Auch wenn Teile von Grünen und FDP in den letzten Monaten versuchen, Bürgerrechte im Netz zum Thema zu machen, glaubt er nicht, dass sie sich auf Kosten der Piraten mit Internet-Themen profilieren können: Seine Partei sieht er langfristig als "sehr wichtiges Korrektiv" für die etablierten Parteien.

Eine Kampagne macht noch keine Partei

Selbst wenn die Piraten sich momentan im Höhenrausch befinden, könnten sie bald feststellen, dass eine Kampagne noch keine Partei macht. Wie viel von dem Gemeinschaftsgefühl in ihren Foren können sie aus der virtuellen in die reale Welt retten? Zuspruch per Klick vom Schreibtisch aus ist leichter zu orchestrieren als Wähler an die Wahlurne zu bringen.

Tauss' Überlaufen stärkte den Mitgliederschub der Piraten, ist aber auch ein großes Risiko für die Partei - weil gegen den Abgeordneten aus Karlsruhe nach wie vor ermittelt wird. Bei ihm war kinderpornographisches Material gefunden worden. Tauss trat aus der SPD aus, weil deren Fraktion größtenteils dafür stimmte, Seiten mit kinderpornographischem Material sperren zu lassen. Sollte sich der Verdacht gegen Tauss bestätigen, würde auch die Piratenpartei Schaden nehmen.

Doch soweit denkt Dirk Hillbrecht noch nicht. Sollten weitere Schritte im Verfahren gegen Tauss eingeleitet werden, "muss man sehen, ob Konsequenzen gezogen werden". Jetzt muss er erst mal dafür sorgen, dass das Bürgerzentrum dem Piratenansturm standhält.

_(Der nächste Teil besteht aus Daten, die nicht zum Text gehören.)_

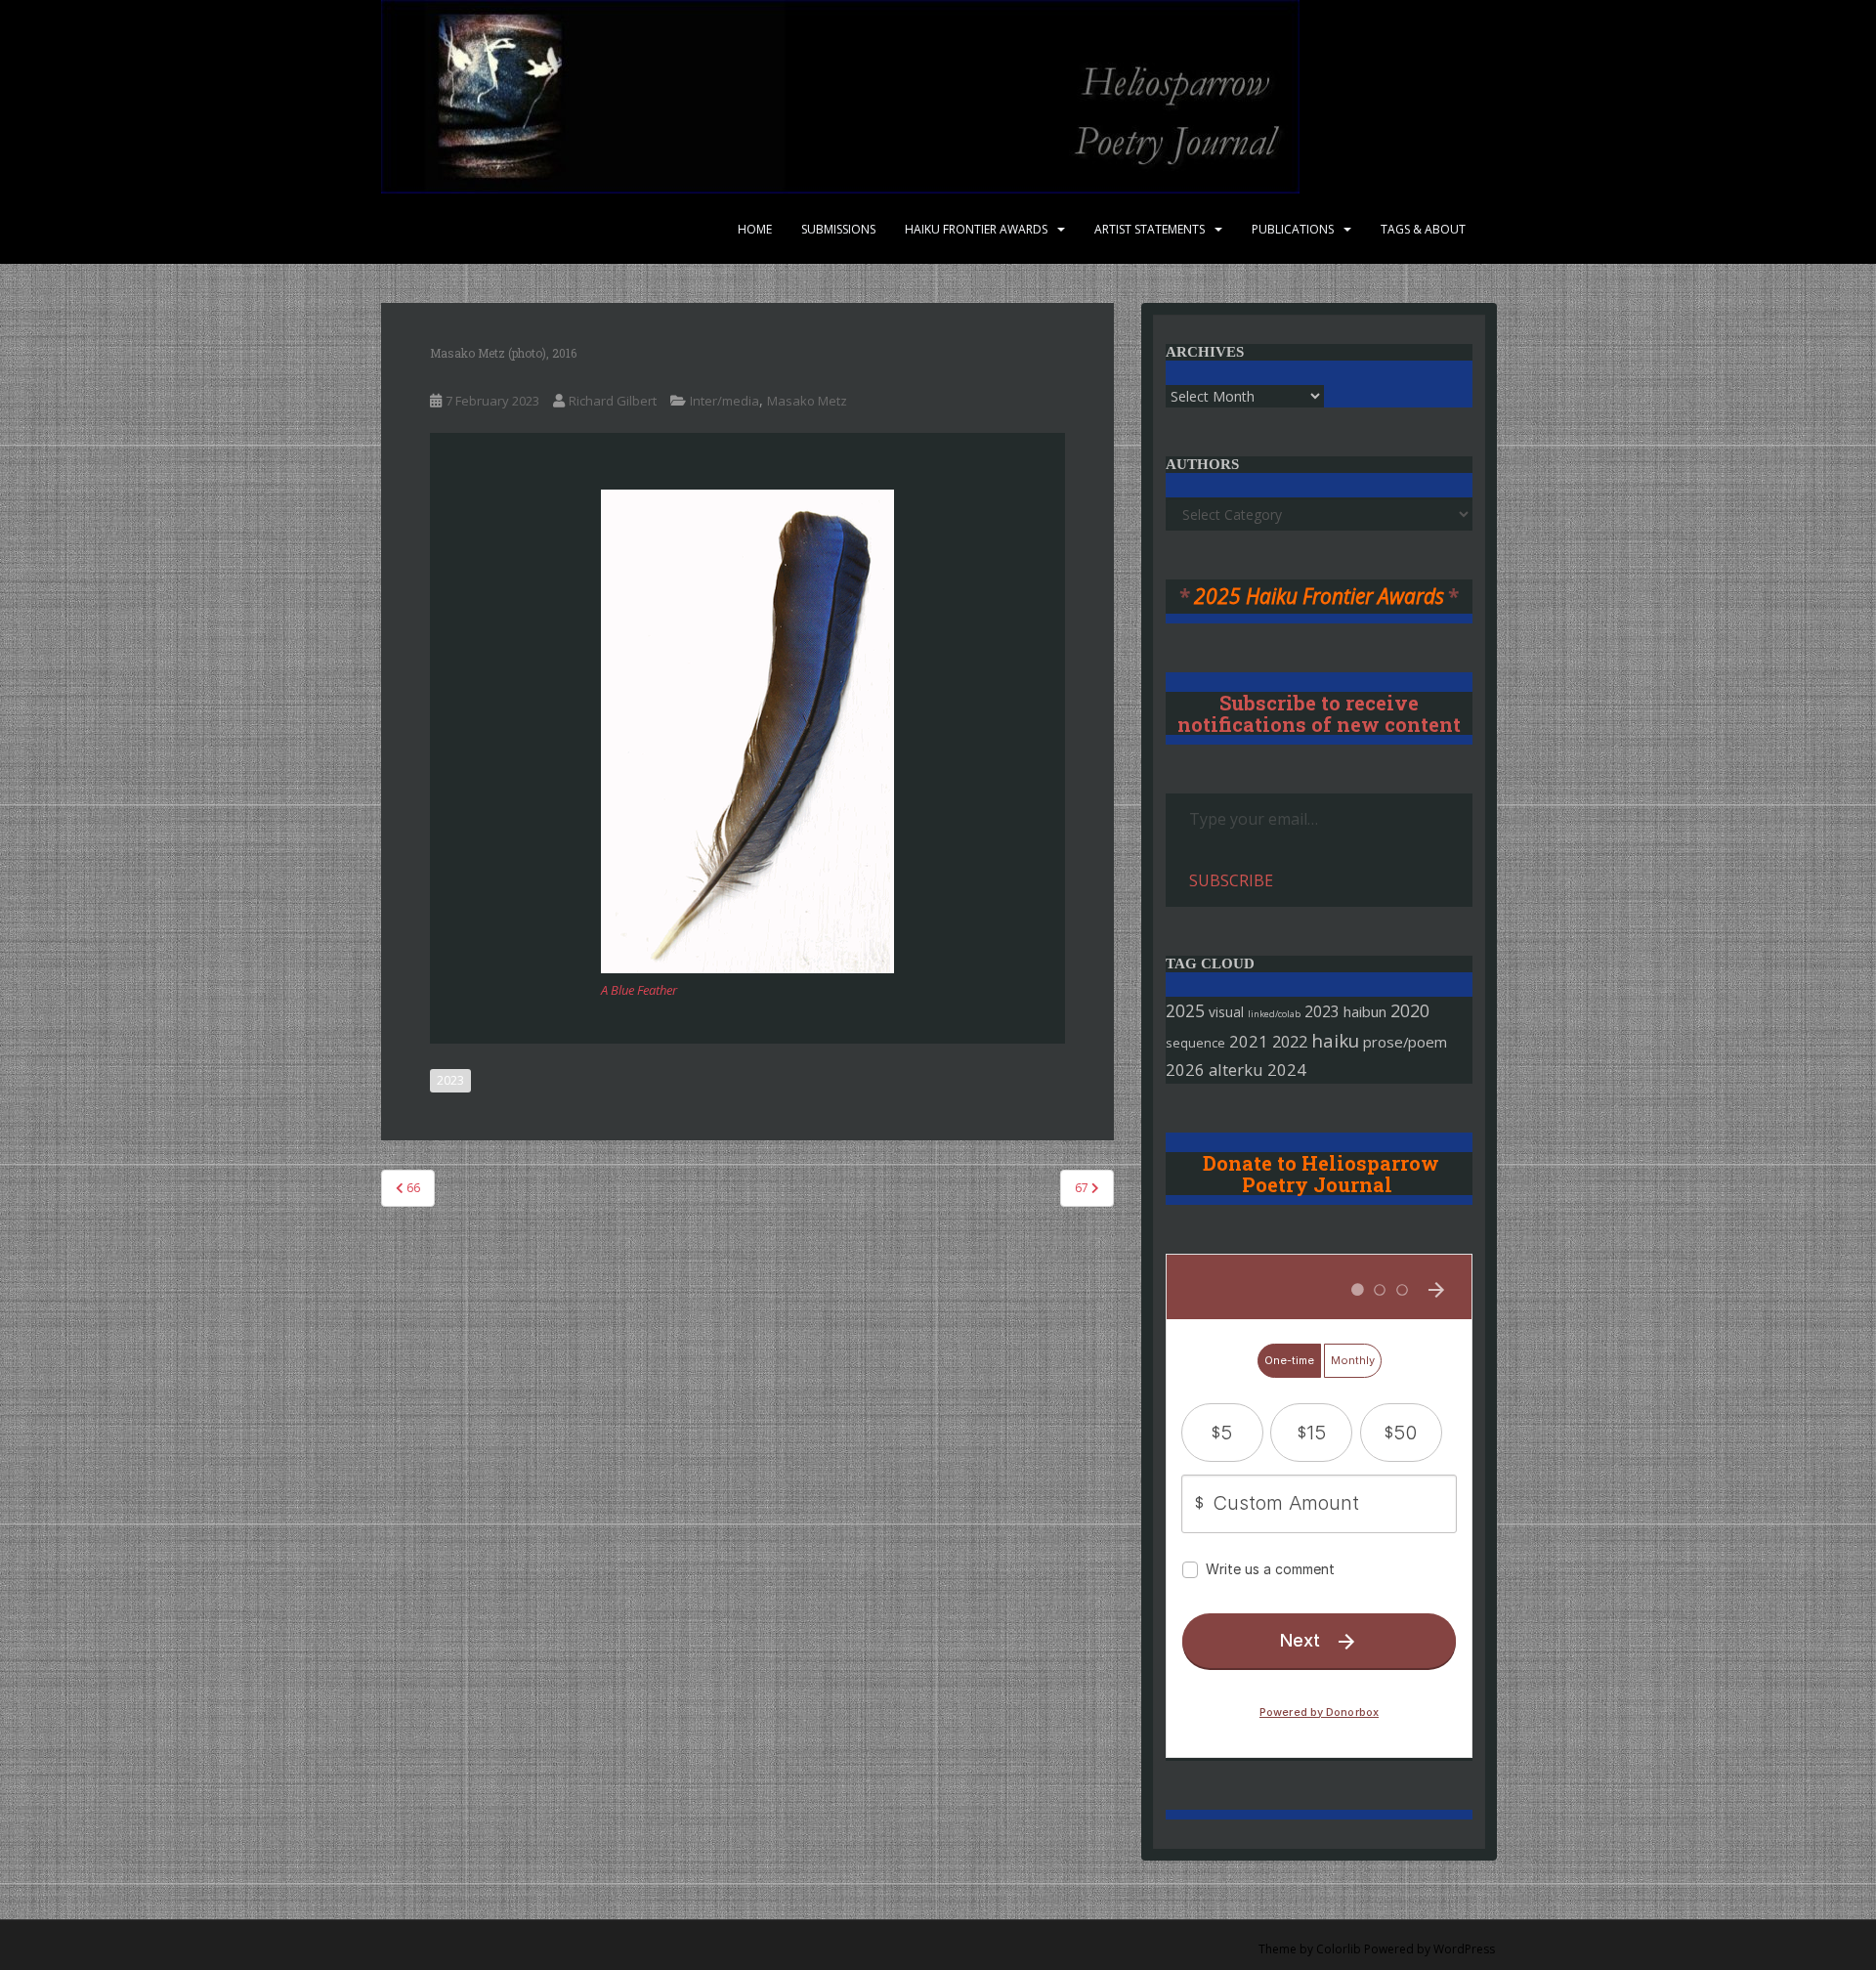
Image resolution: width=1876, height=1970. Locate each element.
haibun (1364, 1011)
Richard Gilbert (613, 400)
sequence (1195, 1042)
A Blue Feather (639, 990)
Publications (1293, 229)
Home (755, 229)
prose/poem (1405, 1041)
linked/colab (1274, 1013)
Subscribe (1231, 880)
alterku (1236, 1069)
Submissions (838, 229)
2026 (1185, 1069)
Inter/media (724, 400)
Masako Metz (807, 400)
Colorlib (1338, 1949)
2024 (1286, 1069)
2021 (1248, 1041)
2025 (1185, 1011)
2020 (1409, 1010)
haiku (1335, 1040)
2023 (450, 1080)
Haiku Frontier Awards (976, 229)
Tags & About (1423, 229)
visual (1226, 1012)
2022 (1289, 1041)
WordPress (1464, 1949)
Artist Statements (1149, 229)
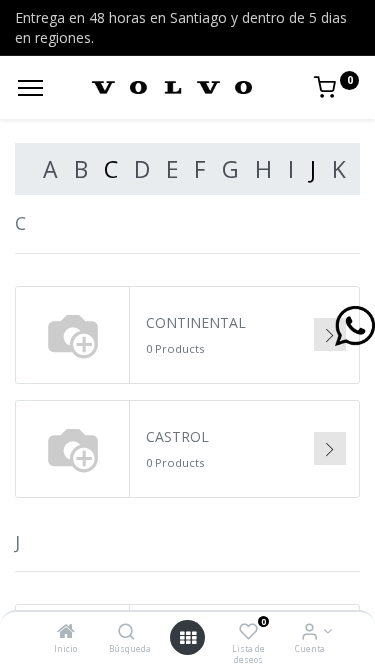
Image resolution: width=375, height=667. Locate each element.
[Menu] (30, 88)
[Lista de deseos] (248, 632)
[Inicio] (66, 632)
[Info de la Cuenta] (309, 632)
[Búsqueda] (126, 632)
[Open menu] (188, 638)
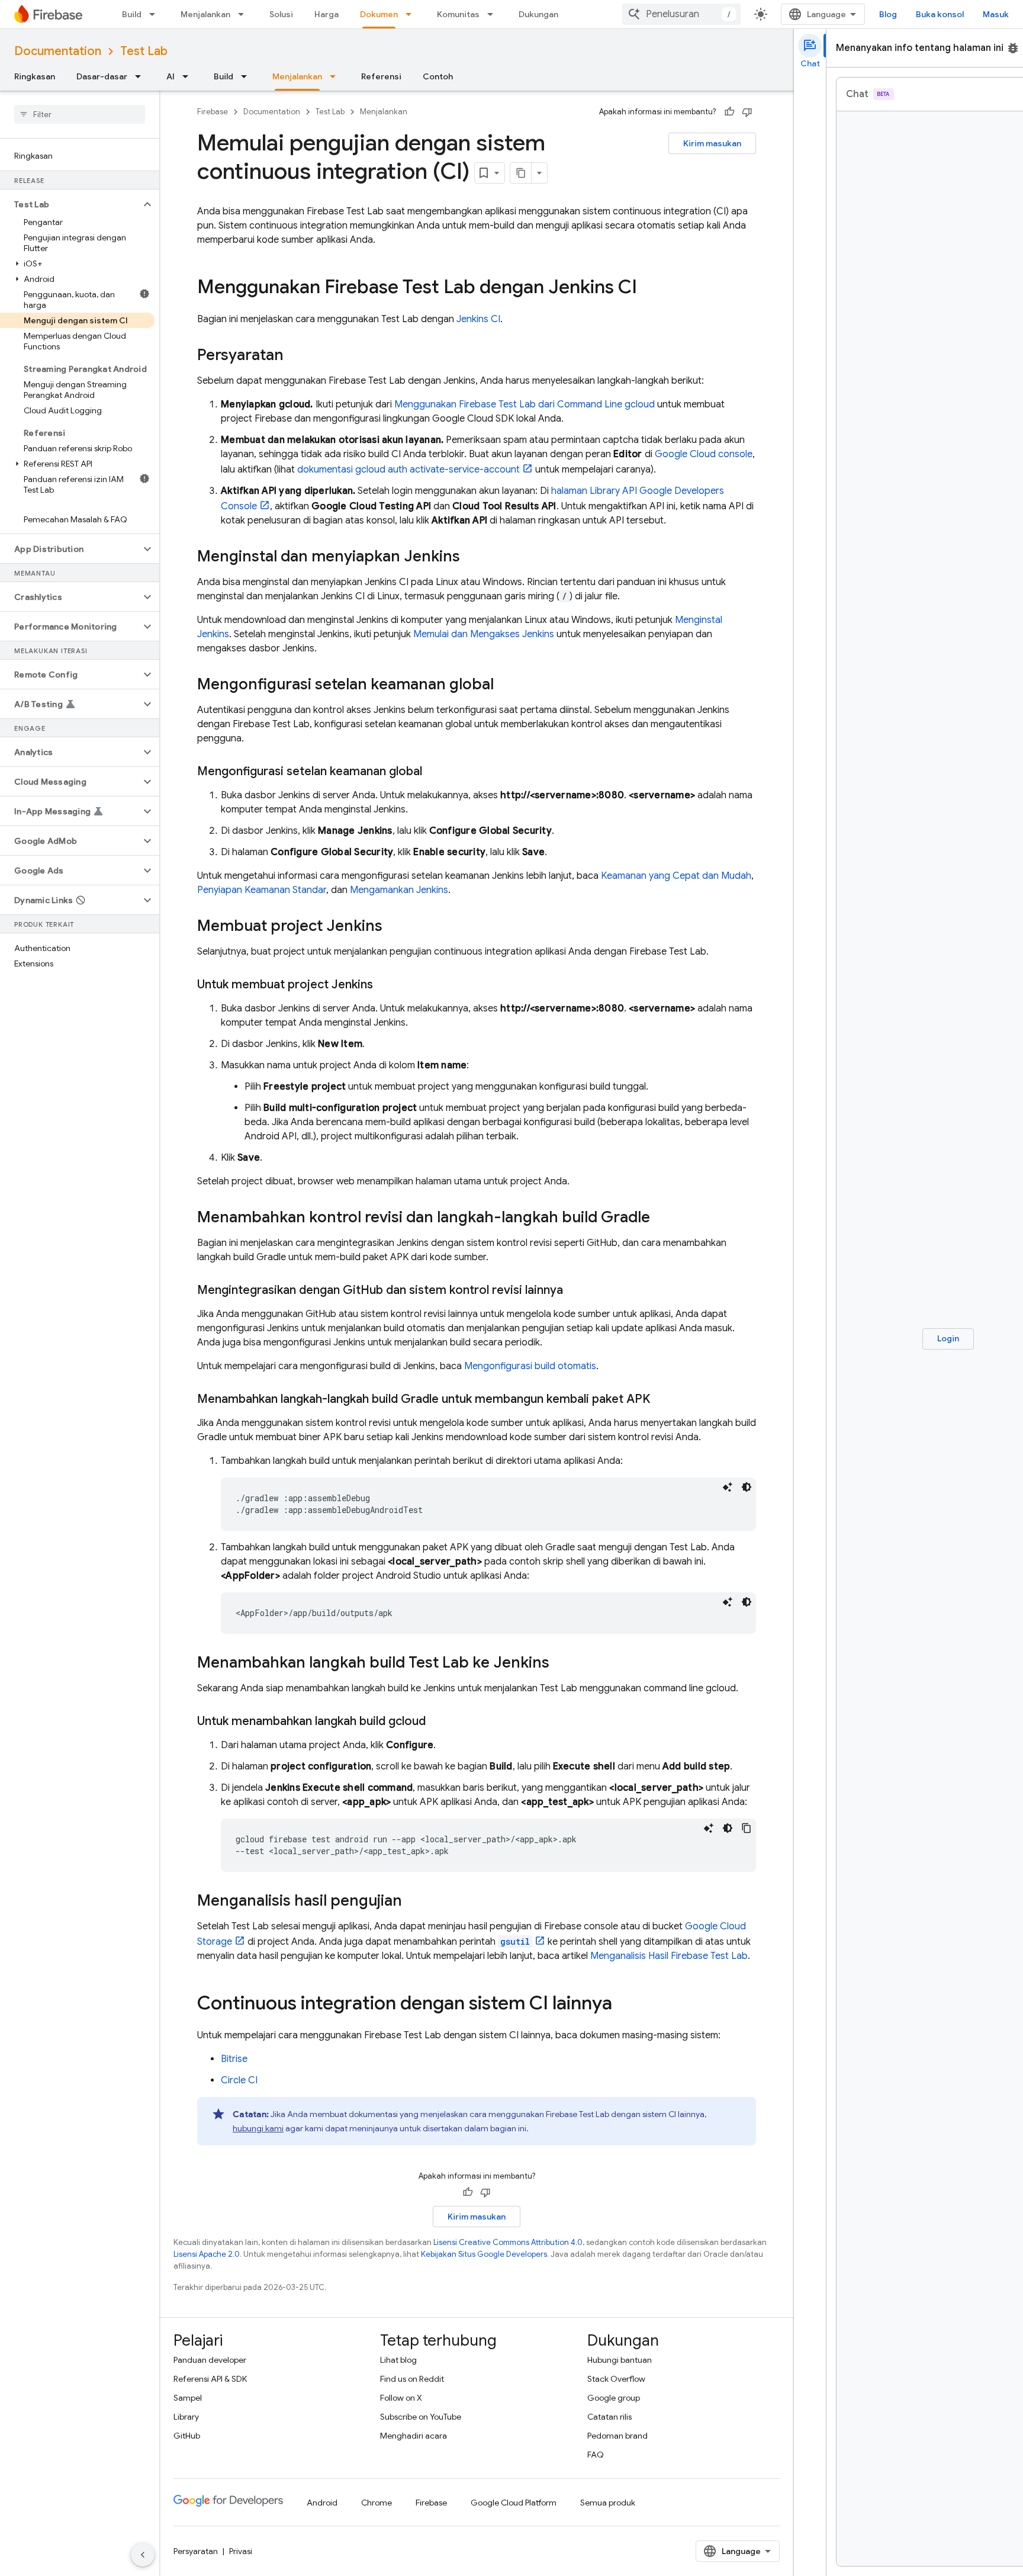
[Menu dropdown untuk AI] (189, 76)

Eine Partei beginnt zu träumen

Die mediale Aufmerksamkeit der letzten Wochen bringt die Piraten bereits zum Träumen. Wer sich in Foren und Blogs im Umfeld der Partei umsieht, spürt die Hoffnung der Anhänger. Diese Hoffnung ist grün. Immer wieder klingt durch: Sie wollen den Erfolg der Grünen wiederholen. Statt Umweltschutz solle die Idee von der "Freiheit im Netz" und ein neues Verständnis von geistigem Eigentum langfristig in der Mitte der Gesellschaft verankert werden.

Auch die Gründung der Grünen war eine Reaktion auf den technischen Fortschritt. Auch sie setzten zunächst konsequent auf Themen jenseits des Mainstreams, die von den großen Parteien vernachlässigt wurden: Ökologie, Abrüstung und Feminismus. Später wurden die Grünen von einer Partei der Subkultur zur etablierten politischen Kraft. Parteivorsitzender Hillbrecht glaubt, dass die Piratenpartei "definitiv das Potential hat", einen ähnlichen Weg zu gehen.

Nun ist der Schutz des deutschen Waldes konsensfähiger als die abstrakt klingende "Freiheit im Netz" oder die Vorratsdatenspeicherung. Beide betreffen zwar alle Bürger, bleiben für den Einzelnen aber unsichtbar und sind deshalb schwer zu vermitteln.